====== 抜粋本文
不動産投資において、信頼できる不動産投資会社を選ぶことは重要なポイントです。最低でも5年から10年といった長期的なパートナーとなりうるため、様々な視点から慎重に判断していきたいと言えます。
一方で、不動産投資会社の中には、管理能力が低かったり、投資家の投資目的のヒアリングに失敗して投資家の目的に合わない物件を紹介してしまったりなどのケースもあります。悪質な場合には、投資家の利益を軽視し、自社の利益を優先する不動産会社が存在するのも事実です。
そこで本記事では、現役の不動産投資家に聞いた信頼できる不動産投資会社の選び方、不動産投資会社との良い付き合い方についてご紹介していきます。また、記事の後半では東京都内で投資用マンション販売を手掛けるエイマックス社の宮地氏にもお話を伺い、良い物件を紹介してもらえる投資家の特徴について聞いています。不動産投資会社選びに困っていた方、良い物件を紹介される投資家のコツを知りたい方は、ぜひご参考ください。
目次
- 信頼できる不動産投資会社の選び方を現役の投資家にインタビュー
1-1.「相談してみたい」と思う不動産会社の特徴は?
1-2.信頼できる不動産会社の選び方は?
1-3.「この会社(人)は信頼できない」と感じたケースは?
1-4.不動産会社と良好な関係を築くための投資家の注意点は?
1-5.初心者が最新の情報を収集する方法は? - 良い物件を紹介してもらえる投資家の特徴を不動産投資会社にインタビュー
2-1.投資家の方に信頼してもらうために不動産会社として心がけていることは?
2-2.検討段階で競合他社と比較しても問題ない?
2-3.不動産会社を比較する際に見ておきたいポイントは?
2-4.現在のトレンドとして、どのような投資家の方が増えている?
2-5.良い物件を紹介してもらうための投資家の心構えなどは? - まとめ
1.信頼できる不動産投資会社の選び方を現役の投資家にインタビュー
今回は、信頼できる不動産投資会社の選び方と良い付き合い方について、不動産投資家の依田泰典(よだやすのり)氏へインタビューを行いました。
話し手プロフィール:依田泰典(よだやすのり)氏
-
不動産投資家。情報経営イノベーション専門職大学客員教授。公認不動産コンサルティングマスター。宅地建物取引士(宅建マイスター)。ソニーにて、ITソリューション関連の法人営業や企画・マーケティングに従事(MVP受賞)。株式(信用取引)等幅広く金融商品を運用。リーマン・ショックを経験後、不動産投資を徹底研究。日本銀行のマイナス金利政策を勝機とし数億円の融資を獲得。分譲マンション(1Kから3LDK)を20戸以上購入。ソニー退職後、不動産会社(ベンチャー企業・東証上場企業)にて、収益用不動産(1棟物件)の売買、事業開発、広報・広告宣伝に従事。現在は、ベンチャー企業を創業。東証上場グループ企業等の社外取締役、顧問、アドバイザーとして活動。不動産テック等スタートアップ30社に出資。
============
====== 提供データ
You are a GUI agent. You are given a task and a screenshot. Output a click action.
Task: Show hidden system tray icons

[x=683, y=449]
============
====== 提供データ
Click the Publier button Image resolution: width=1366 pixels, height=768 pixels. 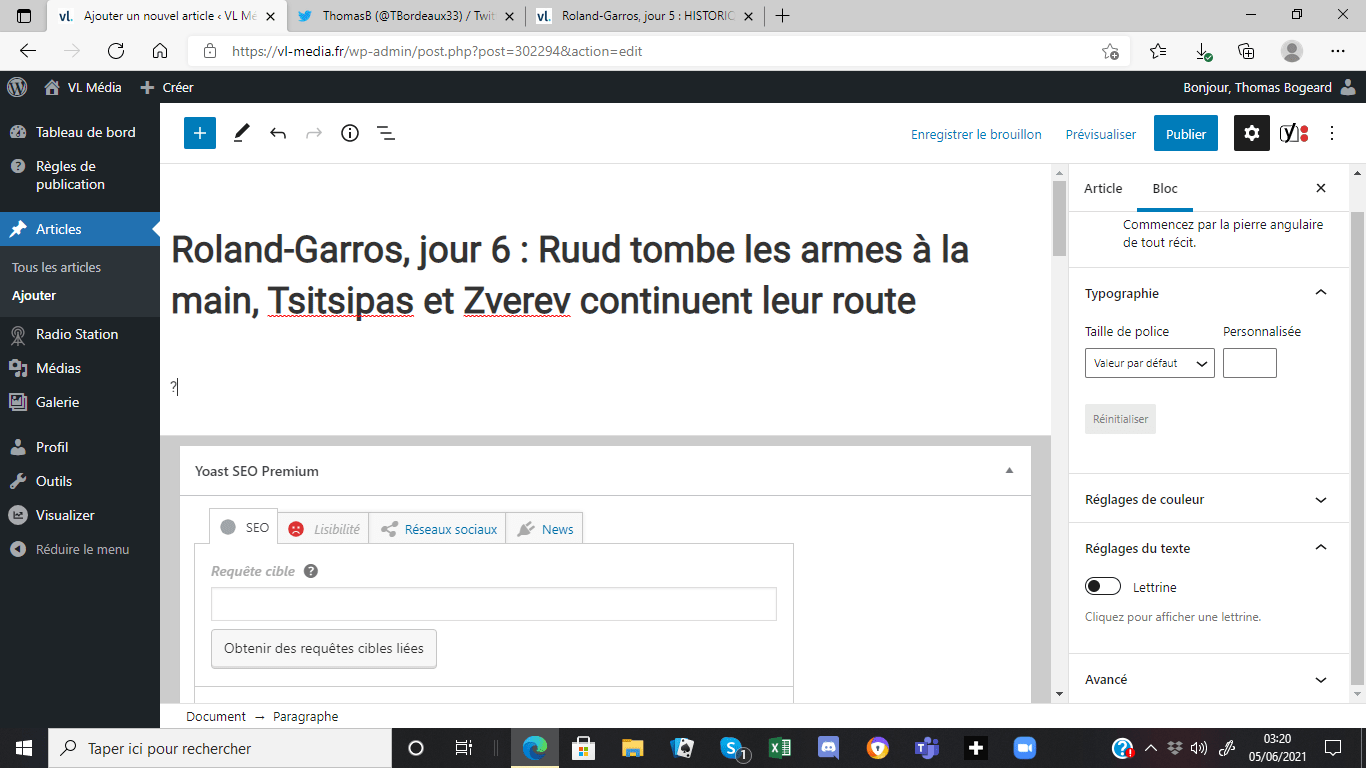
============
目標 1:
不動産投資会社の選び方についての抜粋本文と、次の(a)〜(c)がそれぞれ一致するかを「はい」か「いいえ」で答え、判断の決め手となる本文の語句をそのまま引用せよ。(a) 記事の後半では、エイマックス社の宮地氏に話を聞いている。(b) 依田氏が購入した分譲マンションは10戸である。(c) 不動産投資会社は、最低でも5年から10年の長期的なパートナーになりうる。
目標 2:
不動産投資会社の選び方についての抜粋本文の続きを書け。

出力 1:
(a) はい。「記事の後半では東京都内で投資用マンション販売を手掛けるエイマックス社の宮地氏にもお話を伺い」
(b) いいえ。「分譲マンション(1Kから3LDK)を20戸以上購入。」
(c) はい。「最低でも5年から10年といった長期的なパートナーとなりうる」

出力 2:
1-1.「相談してみたい」と思う不動産会社の特徴はありますか?
「世の中には多くの不動産会社がありますが、パッと会社概要を見ての特徴で言うと物件販売時の融資付けが強そうな会社には相談をしてみたいですね。なぜなら、不動産投資を成功させるには『融資をいかに良い条件で受けることができるか』というポイントが重要であると考えているからです。不動産会社のウェブサイトの会社概要に提携金融機関が掲載されていることが多いので、必ずチェックします。
なお、具体的にどのような銀行が提携されていると良いのか、という点については投資家の属性や投資タイミング、物件タイプによって異なってきます。まずは金融機関情報のリサーチも含めて、取り組まれるのが良いでしょう。」
1-2.信頼できる不動産会社の選び方や見極めるポイントはありますか?
「まず一つ目のポイントとしては、投資家の意見や考えを尊重してくれる会社です。面談時に、投資家へのヒアリングもそこそこに、すぐに自社の商品(物件)を提案してくる会社が多いと感じており、投資家をおきざりにしてしまうケースが散見されます。初回面談時に、投資家が将来どうなりたいかをよくヒアリングしてくれる会社は信頼できる可能性が高いです。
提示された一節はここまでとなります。